The Stacks project

\begin{equation*} \DeclareMathOperator\Coim{Coim} \DeclareMathOperator\Coker{Coker} \DeclareMathOperator\Ext{Ext} \DeclareMathOperator\Hom{Hom} \DeclareMathOperator\Im{Im} \DeclareMathOperator\Ker{Ker} \DeclareMathOperator\Mor{Mor} \DeclareMathOperator\Ob{Ob} \DeclareMathOperator\Sh{Sh} \DeclareMathOperator\SheafExt{\mathcal{E}\mathit{xt}} \DeclareMathOperator\SheafHom{\mathcal{H}\mathit{om}} \DeclareMathOperator\Spec{Spec} \newcommand\colim{\mathop{\mathrm{colim}}\nolimits} \newcommand\lim{\mathop{\mathrm{lim}}\nolimits} \newcommand\Qcoh{\mathit{Qcoh}} \newcommand\Sch{\mathit{Sch}} \newcommand\QCohstack{\mathcal{QC}\!\mathit{oh}} \newcommand\Cohstack{\mathcal{C}\!\mathit{oh}} \newcommand\Spacesstack{\mathcal{S}\!\mathit{paces}} \newcommand\Quotfunctor{\mathrm{Quot}} \newcommand\Hilbfunctor{\mathrm{Hilb}} \newcommand\Curvesstack{\mathcal{C}\!\mathit{urves}} \newcommand\Polarizedstack{\mathcal{P}\!\mathit{olarized}} \newcommand\Complexesstack{\mathcal{C}\!\mathit{omplexes}} \newcommand\Pic{\mathop{\mathrm{Pic}}\nolimits} \newcommand\Picardstack{\mathcal{P}\!\mathit{ic}} \newcommand\Picardfunctor{\mathrm{Pic}} \newcommand\Deformationcategory{\mathcal{D}\!\mathit{ef}} \end{equation*}

Lemma 5.25.1. Let $f : X \to Y$ be a continuous map of topological spaces.

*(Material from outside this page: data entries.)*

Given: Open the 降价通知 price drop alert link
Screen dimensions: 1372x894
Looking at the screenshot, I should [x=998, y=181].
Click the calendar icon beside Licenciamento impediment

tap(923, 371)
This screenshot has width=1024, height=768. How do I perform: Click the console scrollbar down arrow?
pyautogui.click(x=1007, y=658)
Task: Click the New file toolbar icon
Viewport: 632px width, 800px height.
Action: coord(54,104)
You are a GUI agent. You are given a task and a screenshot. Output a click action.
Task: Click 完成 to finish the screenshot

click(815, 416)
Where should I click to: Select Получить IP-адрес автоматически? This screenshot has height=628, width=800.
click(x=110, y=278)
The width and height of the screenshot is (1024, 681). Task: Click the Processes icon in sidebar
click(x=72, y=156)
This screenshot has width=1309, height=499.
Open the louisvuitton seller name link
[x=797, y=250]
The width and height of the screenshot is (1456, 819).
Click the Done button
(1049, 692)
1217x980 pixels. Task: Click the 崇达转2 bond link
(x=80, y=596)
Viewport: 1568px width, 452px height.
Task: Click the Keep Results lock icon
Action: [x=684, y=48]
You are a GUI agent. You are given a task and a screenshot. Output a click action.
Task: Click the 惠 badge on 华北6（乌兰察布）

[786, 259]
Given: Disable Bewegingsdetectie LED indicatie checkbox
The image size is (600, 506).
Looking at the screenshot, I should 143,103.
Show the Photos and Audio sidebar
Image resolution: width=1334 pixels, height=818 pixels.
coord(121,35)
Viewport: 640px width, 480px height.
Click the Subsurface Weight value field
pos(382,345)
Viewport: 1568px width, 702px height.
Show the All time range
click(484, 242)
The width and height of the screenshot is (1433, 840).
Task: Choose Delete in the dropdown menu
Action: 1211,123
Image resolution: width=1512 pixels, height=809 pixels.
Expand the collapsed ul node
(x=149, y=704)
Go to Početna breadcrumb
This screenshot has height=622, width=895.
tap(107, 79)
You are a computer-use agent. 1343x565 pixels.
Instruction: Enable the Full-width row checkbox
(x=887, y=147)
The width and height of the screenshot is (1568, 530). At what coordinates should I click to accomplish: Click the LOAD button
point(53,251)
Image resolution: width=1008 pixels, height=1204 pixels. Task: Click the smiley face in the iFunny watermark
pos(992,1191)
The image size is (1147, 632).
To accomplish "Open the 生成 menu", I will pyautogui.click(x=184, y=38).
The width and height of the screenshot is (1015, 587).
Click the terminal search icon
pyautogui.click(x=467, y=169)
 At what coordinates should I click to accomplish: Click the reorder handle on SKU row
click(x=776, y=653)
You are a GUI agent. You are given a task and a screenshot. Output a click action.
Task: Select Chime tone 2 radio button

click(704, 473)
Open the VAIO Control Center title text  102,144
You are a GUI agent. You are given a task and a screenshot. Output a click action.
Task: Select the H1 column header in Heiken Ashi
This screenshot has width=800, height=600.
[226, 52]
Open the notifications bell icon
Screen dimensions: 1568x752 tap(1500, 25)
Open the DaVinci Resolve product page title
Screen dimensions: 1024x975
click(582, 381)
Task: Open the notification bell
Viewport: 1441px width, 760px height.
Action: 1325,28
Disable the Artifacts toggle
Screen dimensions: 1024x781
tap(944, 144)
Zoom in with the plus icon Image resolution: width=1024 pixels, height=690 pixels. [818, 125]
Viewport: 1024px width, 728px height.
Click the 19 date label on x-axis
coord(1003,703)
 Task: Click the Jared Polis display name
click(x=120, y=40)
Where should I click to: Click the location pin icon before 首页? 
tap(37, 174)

Assume that $f(X)$ is dense in $Y$ and that $Y$ is Hausdorff. Then the cardinality of $Y$ is at most the cardinality of $P(P(X))$ where $P$ is the power set operation.

Proof. Let $S = f(X) \subset Y$. Let $\mathcal{D}$ be the set of all closed domains of $Y$, i.e., subsets $D \subset Y$ which equal the closure of its interior. Note that the closure of an open subset of $Y$ is a closed domain. For $y \in Y$ consider the set

\[ I_ y = \{ T \subset S \mid \text{ there exists } D \in \mathcal{D}\text{ with }T = S \cap D\text{ and }y \in D\} . \]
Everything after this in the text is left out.